At a time when many hotels are reducing the number of restaurants, the hotel seems to have focused on its culinary offerings. The all-day diner, Solcito, adjacent to the lobby, is most popular during the morning breakfast. Unusually, it blends buffet counters with an extensive a la carte menu, offering a range of both local and global favourites, along with Leela’s Aujusya menu, specially catered for the health-conscious. The range makes its apparent as one goes through the various specialty restaurants.

 

A visit to Tiga, named after the Malay word for three, celebrates an outstanding fusion of Singaporean, Malaysian, and Chinese cuisines. Helmed by Singapore-based chef Albert Rayan, Tiga offers favourites such as authentic hawker-style dishes from Singapore. Indulge in Chilli Crab, Nasi Lemak, Rendang, Satay, and so much more. Take in the ambience too, for it is designed to look like a Singaporean hawker market—though in an elegant and extravagant surrounding. Of note is the Yum Cha corner, where guests are served teas accompanied by dimsums.

 

A more surprising and utterly exquisite restaurant is Adi, literally the beginning. Helmed by the unexpected Meera Tadimeti, an architect-turned-chef, whose mission is to convince patrons that there is more to Andhra cuisine than tongue-numbing ‘hotness’. She has delved into the region's cultural heritage to introduce dishes created from traditional ingredients.

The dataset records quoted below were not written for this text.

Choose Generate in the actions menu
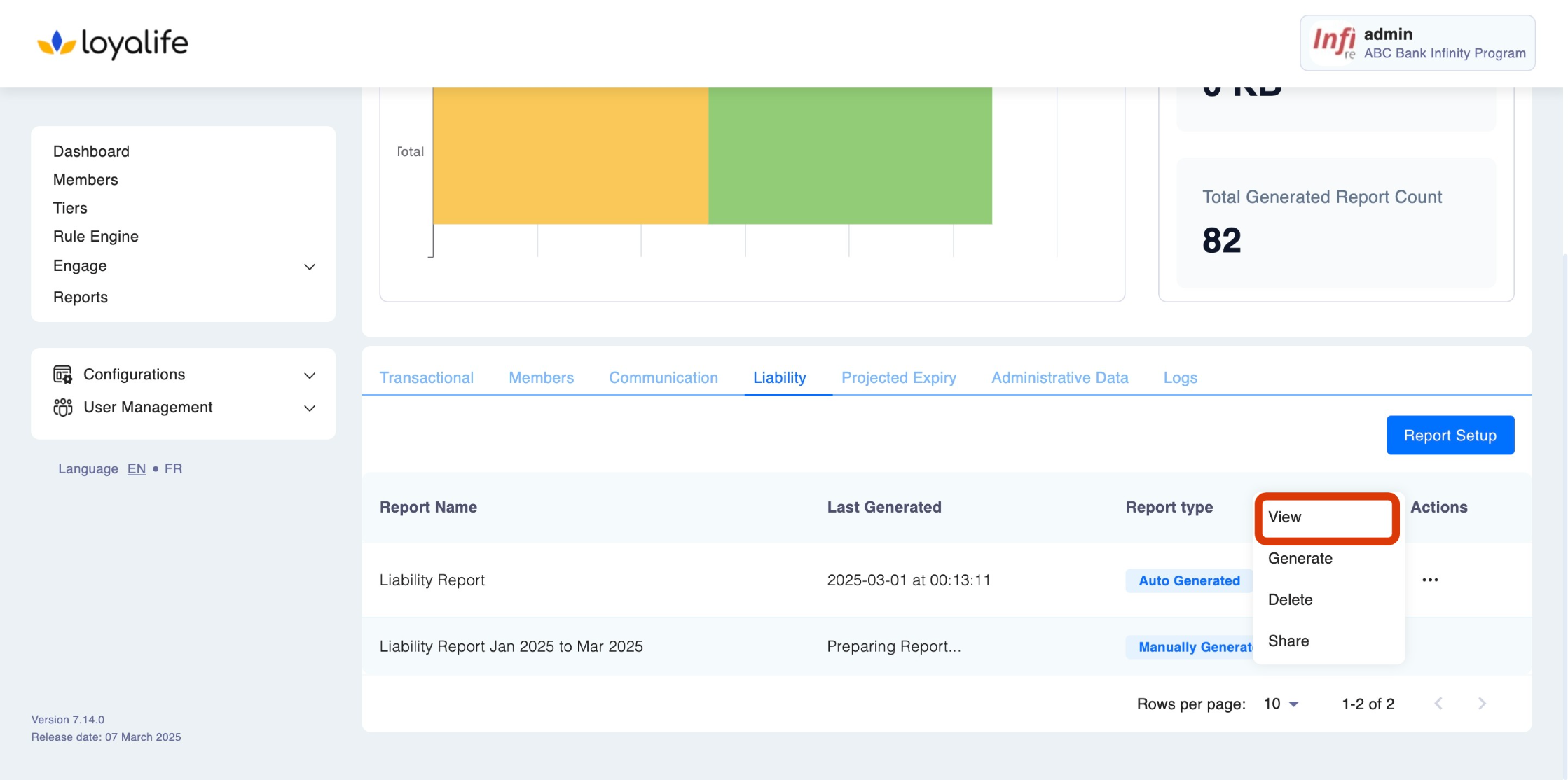[1300, 558]
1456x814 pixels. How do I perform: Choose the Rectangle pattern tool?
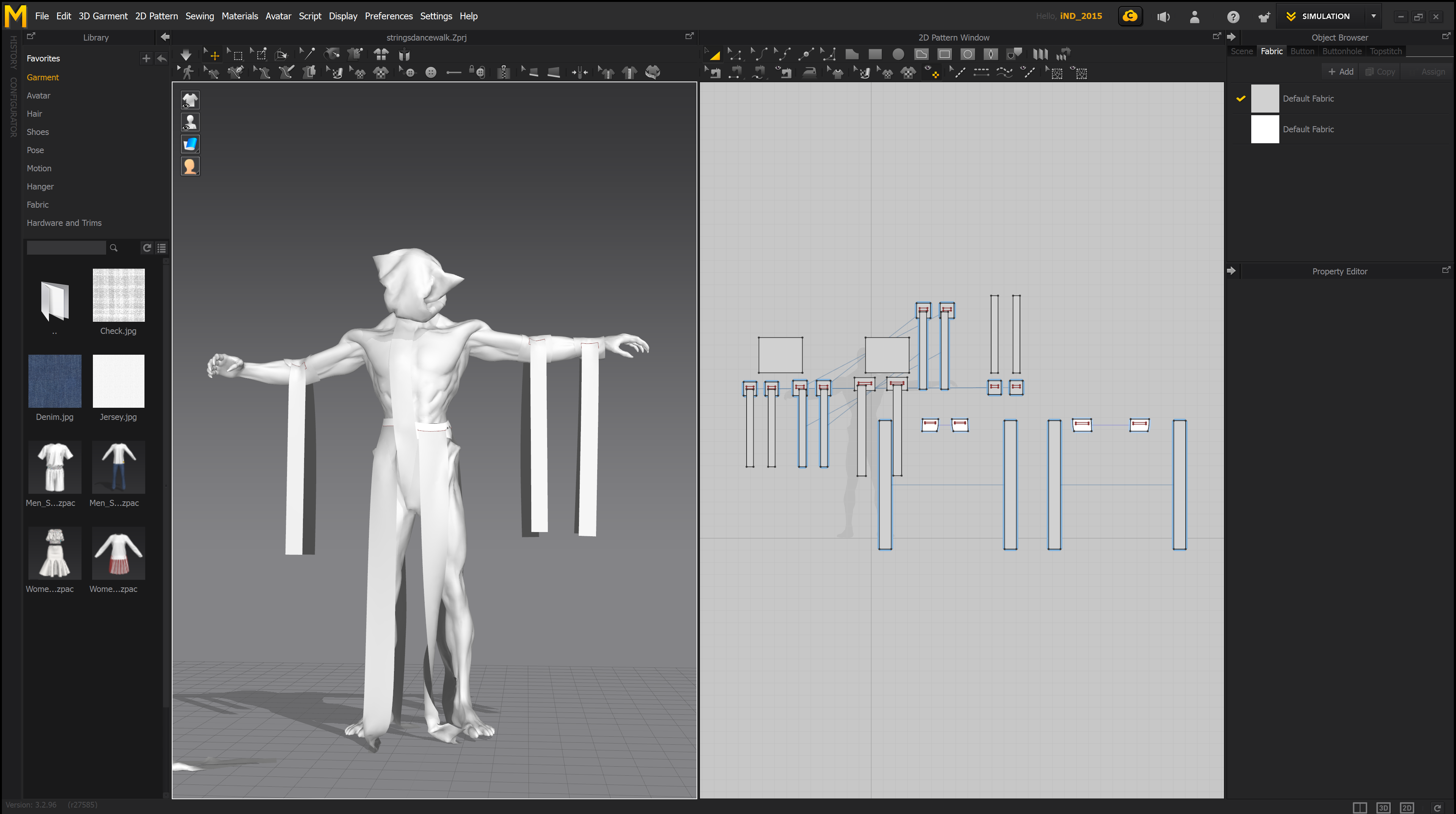875,54
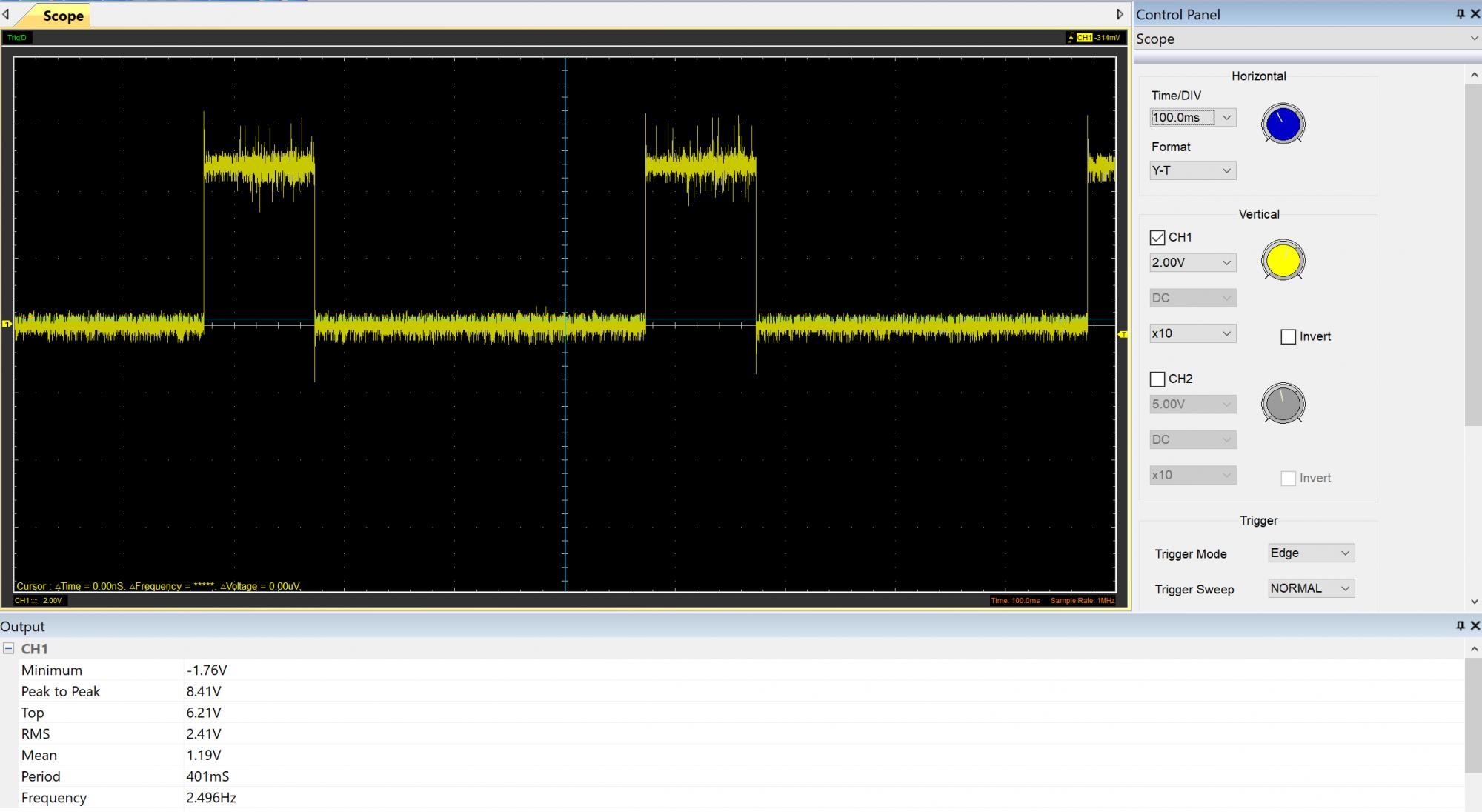Screen dimensions: 1482x812
Task: Click the yellow CH1 voltage knob
Action: click(x=1283, y=261)
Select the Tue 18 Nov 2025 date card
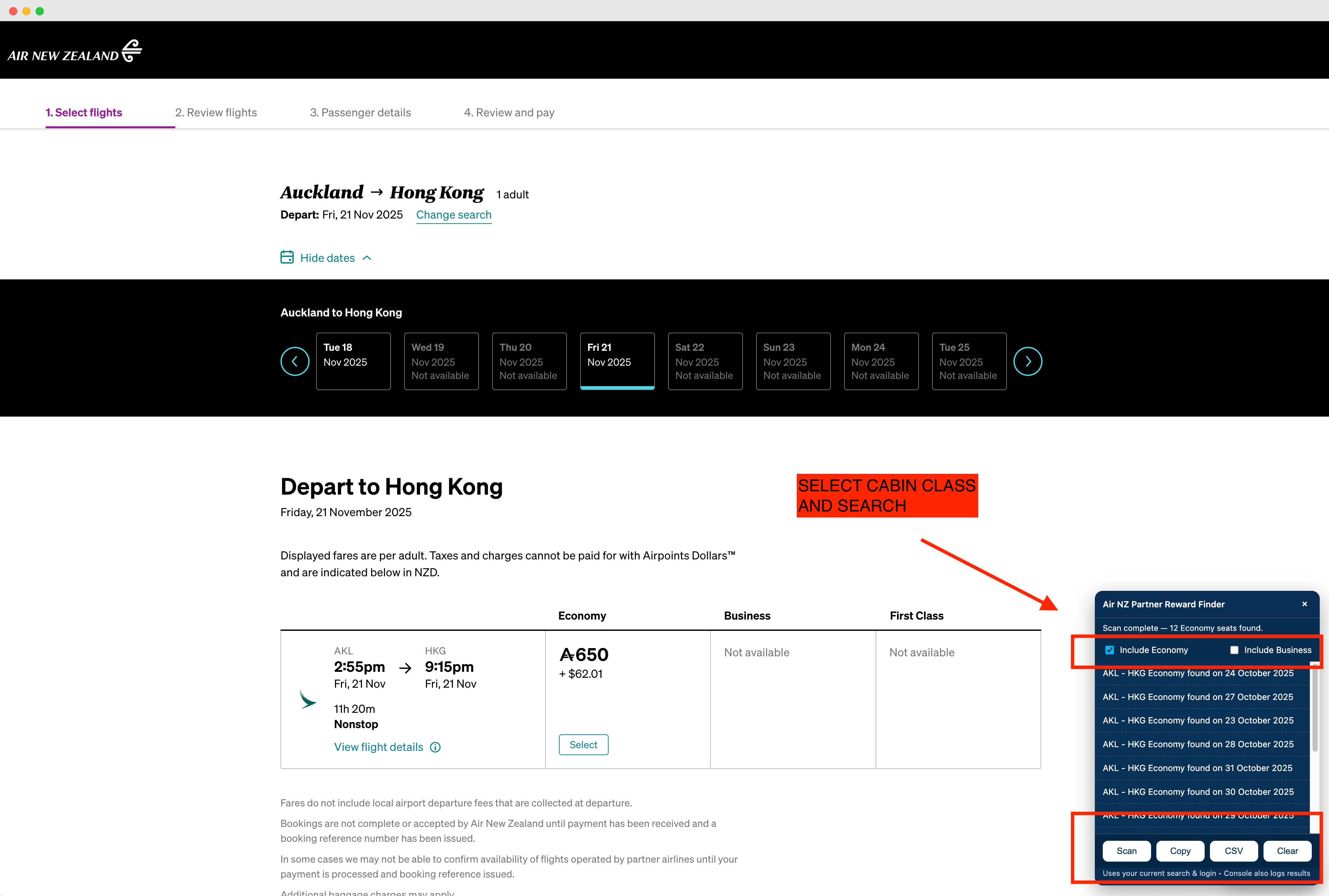The height and width of the screenshot is (896, 1329). pos(353,361)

Attention to detail is paramount—the spices are hand ground, the grains authentic, each dish evoking many memories. Meals are largely set menus, with dishes which may be unfamiliar for those not acquainted with the cuisine—Sorakaya Perugu Pulusu (bottle gourd yogurt curry), Miriyala Charu (Andhra style clear broth soup made with freshly ground black pepper and garlic paste), Anasa Pandu Talimpu (a dish made with pineapple and a tempering of spices), Ankapur Chicken (the chicken is burnt on a low flame and cooked in an aluminum utensil), and Boti Kura (curry made with mutton bones). A cautionary note—even the smallest menu has dishes in double digits, so don’t fill yourself with the starters, irresistible as they are.  

 

Tucked away in a charming corner of the lobby—look beyond the art wall—the Wild Teapot Tea and Champagne lounge brings alive an English tea café, and is full of sweet, delectable fare.

 

For those desiring an evening at the bar, there’s The Leela staple, The Library Bar. The Leela Hyderabad version is stunning—monochrome art enhances the ambience of the softly lit bar. Like its counterparts, its reputation for an enviable selection of wines and whiskies has already built up.

 

The greatest culinary surprise is Raen, or the chef’s studio. This is a ‘restaurant’ that reinvents every fortnight or so. For here, a rotating number of leading domestic and global chefs come to showcase their skills—ensuring that each time it is a different experience. Expectedly, live demonstrations, interactive workshops, and exclusive gourmet events, an innovation worth emulating.

 

Hyderabad wears many identities with effortless grace—a city of pearls and palaces, tech parks and teahouses, history and modernity. In the midst of this vibrant duality rises The Leela Hyderabad, a gleaming new landmark in Banjara Hills. Its soaring façade, intricate detailing, and sheer opulence suggest otherwise. Blending the city’s storied legacy with contemporary design and the brand’s signature elegance, it stands as Hyderabad’s newest expression of hospitality grandeur.